It was this very benefit of drinking and gambling which prompted people to make an inquiry when they were regarded as prohibited items. The Qur’an asserted in its reply that in spite of serving this noble cause, they were instrumental in producing moral misconduct in an individual, which in no case can be allowed:
يَسْأَلُونَكَ عَنِ الْخَمْرِ وَالْمَيْسِرِ قُلْ فِيهِمَا إِثْمٌ كَبِيرٌ وَمَنَافِعُ لِلنَّاسِ وَإِثْمُهُمَآ أَكْبَرُ مِن نَّفْعِهِمَا (٢١٩:٢)
They ask you about liquor and gambling. Tell them: there is great sin in them and some profits as well for people. But their sin is greater than their profit. (2:219)

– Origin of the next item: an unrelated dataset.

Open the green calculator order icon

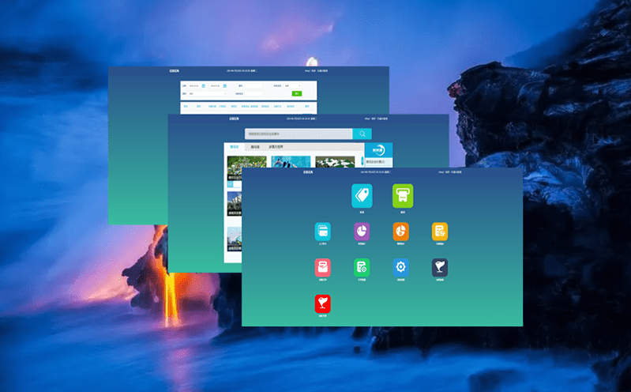[362, 267]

In other words, despite having utility, drinking and gambling were prohibited since they cause moral misconduct.
Therefore, one should not charge interest even for philanthropic ventures.
4. Commercial Interest is not Forbidden in Islam31
There are people who think that interest charged on ventures which are commercial in nature is not forbidden.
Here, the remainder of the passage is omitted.